Assuming the graph above is clean, and has non-garbled data for the first
and last points, you can run it through the enclosed awk script (rate.awk)
to determine the appropriate frequency value.
$ awk -f rate.awk <test.dat
delta-t 119400 seconds
delta-o -142308 useconds
slope -1.19186 ppm
old frequency -1240000 ( -18.9209 ppm)
new frequency -1318109 ( -20.1127 ppm)
$
For now, you should plug in the new frequency value
adjtimex -f -1318109
Then reset the clock
ntpclient -s -h $NTPHOST
and ponder how it makes sense in _your_ (possibly embedded) environment
to have the number -1318109 applied via adjtimex every time your machine
boots. Or, simpler still, combine these two steps using a post-2005 version:
ntpclient -f -1318109 -s -h $NTPHOST
If the frequency offset (absolute value) is greater than about 230 ppm
(15073280), you have a problem: you may be able to fix it with the -t
option to adjtimex, or you need to hack phaselock.c, that has a
maximum adjustment extent of +/- 250 ppm built into phaselock.c (change
the #define MAX_CORRECT and rebuild ntpclient). I'd like to suggest that
you replace the defective crystal instead, but I understand that is rarely
practical.
On to ntpclient -l. This is actually easy, if you performed and understood
the previous steps. Run
ntpclient -l -h $NTPHOST
in the background. It will make small (probably less than 3 ppm) adjustments
to the system frequency to keep the clocks locked. Typical performance over
Ethernet (even through a few routers) is a worst case error of +/- 10 ms.

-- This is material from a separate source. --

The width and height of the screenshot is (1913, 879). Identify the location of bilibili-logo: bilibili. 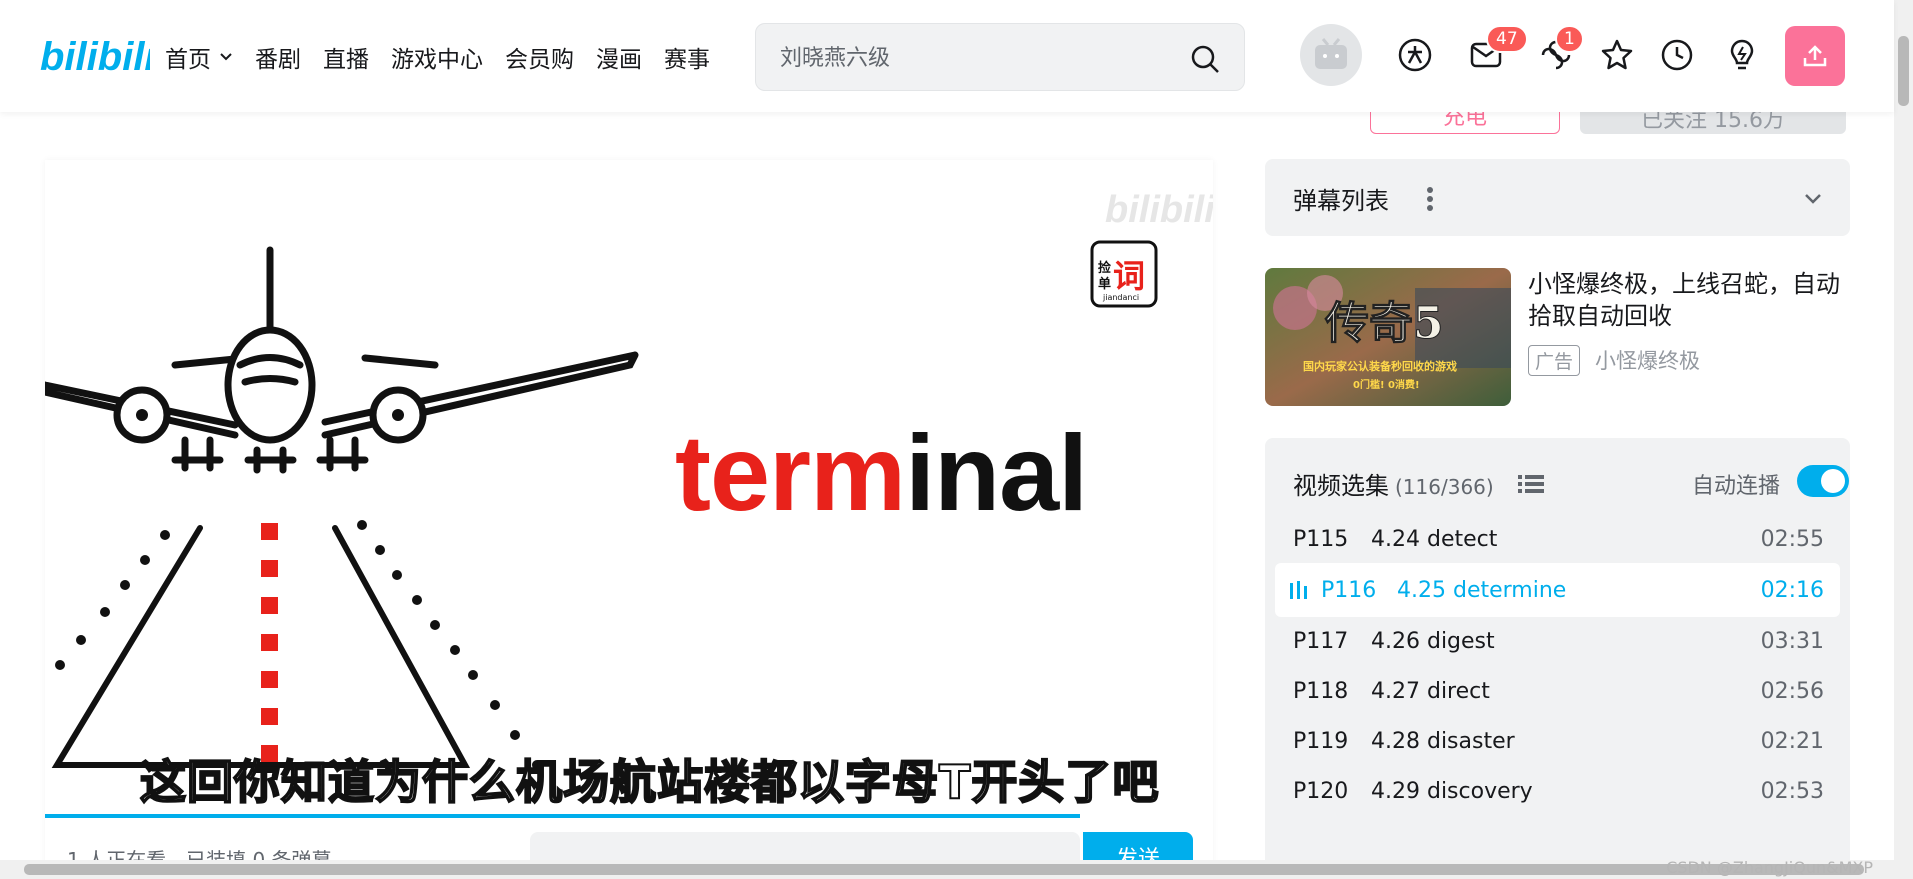
(95, 54).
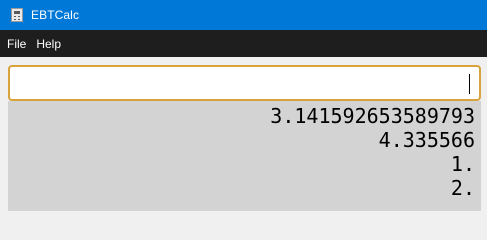 This screenshot has width=487, height=240. What do you see at coordinates (17, 15) in the screenshot?
I see `calculator-icon` at bounding box center [17, 15].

I won't try to tell you _where_ to put the boot time commands. They should
boil down to:
adjtimex -f $NONVOLATILE_MEMORY_VALUE
ntpclient -s -i 15 -g 10000 -h $NTPHOST
ntpclient -l -h $NTPHOST >some_log_file
The second line makes explicit the retries that may be required for this
UDP-based time protocol. If the first time request takes longer than 10000
microseconds to resolve, or the packets get lost, it instructs ntpclient to
try again 15 seconds later (the minimum retry period mandated by RFC-4330),
and it won't exit until it gets such a suitable response.

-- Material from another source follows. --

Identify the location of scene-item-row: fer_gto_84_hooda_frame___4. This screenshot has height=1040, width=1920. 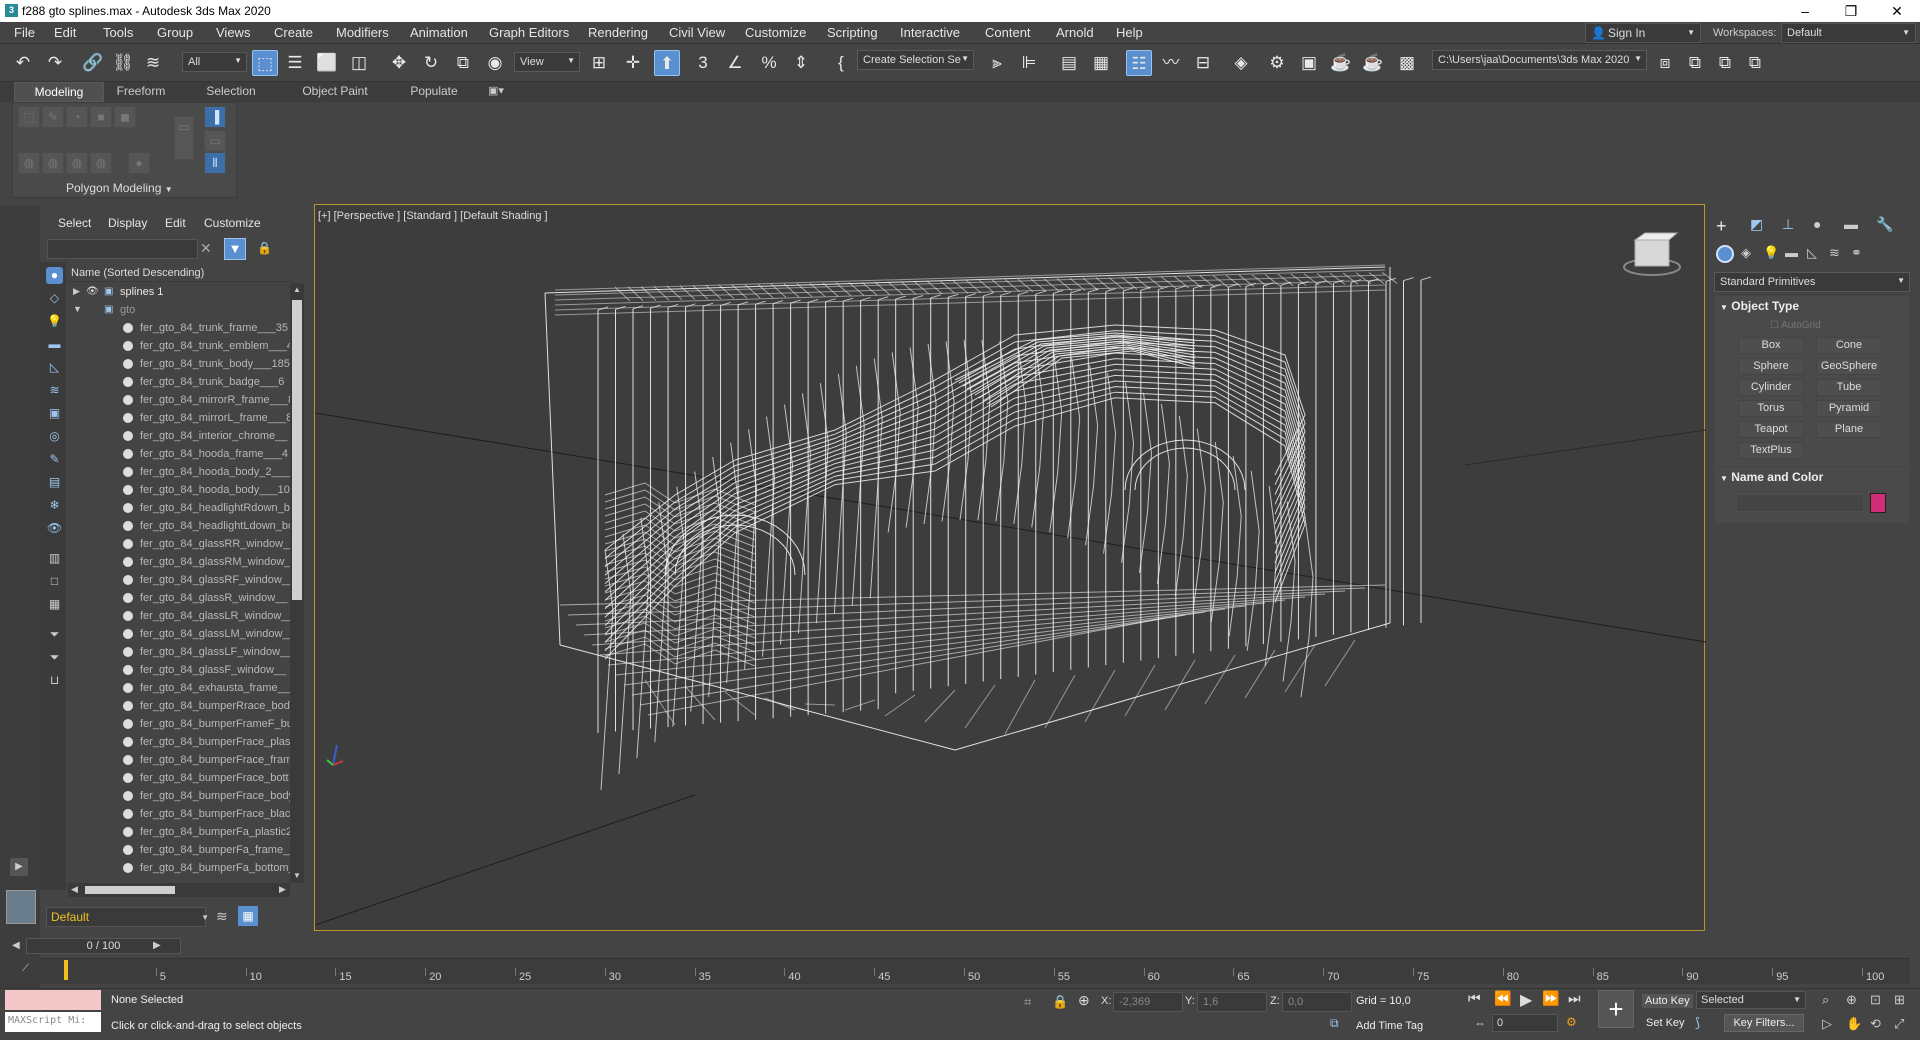
(179, 454).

As of 2006, ntpclient can in theory combine the three lines above into one:
ntpclient -f $NONVOLATILE_MEMORY_VALUE -s -l -i 600 -g 10000 -h $NTPHOST >some_log_file
This can streamline the startup process, since you may be able to avoid a
layer of shell scripting. On the other hand, it is less tested, and there
is no (current) means to independently set the packet interval for the
set and lock phases.
It's an interesting question how sensitive the boot process should be
to the time set process. If you have a battery backed hardware clock,
there's not much problem running for a while without a network-accurate
system clock. In that case you could put both ntpclient commands into a
background script, and the only possible issue is the sudden (but probably
small) warp of the clock at the indefinite time in the boot sequence when
ntpclient gets its acceptable answer. On the other hand, some embedded
computers have no clue what time it is until the network responds. Any
files created will be marked Jan 1 1970, and other application-dependent
issues may arise if there is a nonsense time on the system during later
parts of the boot sequence. Then you may well want to enforce completion
of the first ntpclient before starting your application. If this is too
drastic for you, and you want a fallback mode when the time server is dead,
add a "-c 5" switch to the end of that ntpclient command, giving at most 5
retries, if something goes wrong with the time set. For that approach to be
useful, consider patching the source to lower the minimum packet send
interval from the RFC-4330-mandated 15 seconds.